The writer of fiction creates for us a mimic country, peoples it with creatures of the fancy, like ourselves and yet different, and asks us to stray for our entertainment through that new kingdom. The scenes may be as strange or as familiar as you please; the characters as commonplace or as exceptional as you will; yet they must always be within the range of our sympathy. The incidents must be such as we ourselves could pass through; the people must be such as we can understand. They may well be exceptional, for that enlists our interest and enlivens our curiosity; they must not be beyond our comprehension nor outside our spiritual pale, for then we could have no sympathy with them, and our hearts would only grow cold as we read.
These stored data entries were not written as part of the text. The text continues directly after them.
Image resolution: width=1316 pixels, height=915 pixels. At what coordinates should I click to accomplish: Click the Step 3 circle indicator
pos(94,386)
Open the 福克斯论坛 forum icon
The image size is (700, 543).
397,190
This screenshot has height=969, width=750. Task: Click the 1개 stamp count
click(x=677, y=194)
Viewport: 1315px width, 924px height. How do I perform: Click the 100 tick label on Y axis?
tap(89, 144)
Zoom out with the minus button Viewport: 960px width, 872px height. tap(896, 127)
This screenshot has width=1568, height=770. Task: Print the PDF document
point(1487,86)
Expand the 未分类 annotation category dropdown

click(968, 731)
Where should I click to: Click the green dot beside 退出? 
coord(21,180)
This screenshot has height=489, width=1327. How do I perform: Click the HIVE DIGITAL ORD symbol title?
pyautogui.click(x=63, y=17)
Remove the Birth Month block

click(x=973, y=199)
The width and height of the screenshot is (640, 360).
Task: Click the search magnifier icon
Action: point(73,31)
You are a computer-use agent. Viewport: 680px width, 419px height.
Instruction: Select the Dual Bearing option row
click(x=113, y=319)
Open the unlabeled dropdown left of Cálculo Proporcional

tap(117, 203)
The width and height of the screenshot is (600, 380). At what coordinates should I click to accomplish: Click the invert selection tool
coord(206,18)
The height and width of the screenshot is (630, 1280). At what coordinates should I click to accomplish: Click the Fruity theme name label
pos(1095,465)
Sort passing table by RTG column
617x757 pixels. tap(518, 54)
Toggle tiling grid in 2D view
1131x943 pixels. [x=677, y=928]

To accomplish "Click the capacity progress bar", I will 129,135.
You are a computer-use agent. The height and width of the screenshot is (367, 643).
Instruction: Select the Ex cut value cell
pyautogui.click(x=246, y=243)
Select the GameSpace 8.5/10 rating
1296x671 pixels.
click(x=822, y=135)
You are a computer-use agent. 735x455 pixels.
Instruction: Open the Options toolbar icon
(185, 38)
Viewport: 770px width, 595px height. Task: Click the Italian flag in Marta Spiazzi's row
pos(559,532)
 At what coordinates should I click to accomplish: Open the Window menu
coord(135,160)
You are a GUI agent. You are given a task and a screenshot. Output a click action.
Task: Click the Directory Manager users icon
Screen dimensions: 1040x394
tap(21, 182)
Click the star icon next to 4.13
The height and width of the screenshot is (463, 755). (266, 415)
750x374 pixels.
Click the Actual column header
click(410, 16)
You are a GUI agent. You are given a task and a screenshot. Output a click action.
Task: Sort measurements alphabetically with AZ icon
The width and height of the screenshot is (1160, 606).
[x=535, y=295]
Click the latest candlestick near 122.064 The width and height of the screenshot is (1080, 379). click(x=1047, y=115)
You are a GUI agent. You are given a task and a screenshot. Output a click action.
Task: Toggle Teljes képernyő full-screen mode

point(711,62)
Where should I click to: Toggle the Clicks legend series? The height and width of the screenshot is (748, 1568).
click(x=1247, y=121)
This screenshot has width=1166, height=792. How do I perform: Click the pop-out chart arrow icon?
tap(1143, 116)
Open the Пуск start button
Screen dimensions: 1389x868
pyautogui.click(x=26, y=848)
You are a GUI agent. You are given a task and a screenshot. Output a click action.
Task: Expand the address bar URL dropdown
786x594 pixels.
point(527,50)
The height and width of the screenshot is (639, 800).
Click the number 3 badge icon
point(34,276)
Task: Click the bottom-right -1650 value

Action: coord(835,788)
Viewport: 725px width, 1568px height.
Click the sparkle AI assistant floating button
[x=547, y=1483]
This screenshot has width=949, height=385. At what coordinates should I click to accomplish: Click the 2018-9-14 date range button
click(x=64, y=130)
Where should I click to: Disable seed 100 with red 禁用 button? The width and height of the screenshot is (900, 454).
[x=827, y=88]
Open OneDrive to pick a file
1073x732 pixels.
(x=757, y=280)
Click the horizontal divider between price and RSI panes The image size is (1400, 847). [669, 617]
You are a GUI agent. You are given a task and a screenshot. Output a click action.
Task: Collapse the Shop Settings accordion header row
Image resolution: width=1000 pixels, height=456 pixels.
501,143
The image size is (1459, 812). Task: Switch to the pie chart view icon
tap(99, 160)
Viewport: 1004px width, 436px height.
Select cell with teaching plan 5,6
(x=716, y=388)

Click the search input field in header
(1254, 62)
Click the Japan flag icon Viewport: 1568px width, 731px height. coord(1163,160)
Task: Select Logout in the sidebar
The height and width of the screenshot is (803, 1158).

And what is at the base of our sympathy and interest? Nothing but our common life. They, too, – all the glad or sorrowing children of imaginative literature from Helen of Troy to Helena Richie – are travelers like ourselves on the great highway. We know well how difficult a road it is, how rough, how steep, how dangerous, how boggy, how lined with pitfalls, how bordered with gardens of deadly delights, how beset by bandits, how noisy with fakirs, how overhung with poisonous fruit and swept by devastating storms. We know also what stretches of happiness are there, what days of friendship, what hours of love, what sane enjoyment, what rapturous content.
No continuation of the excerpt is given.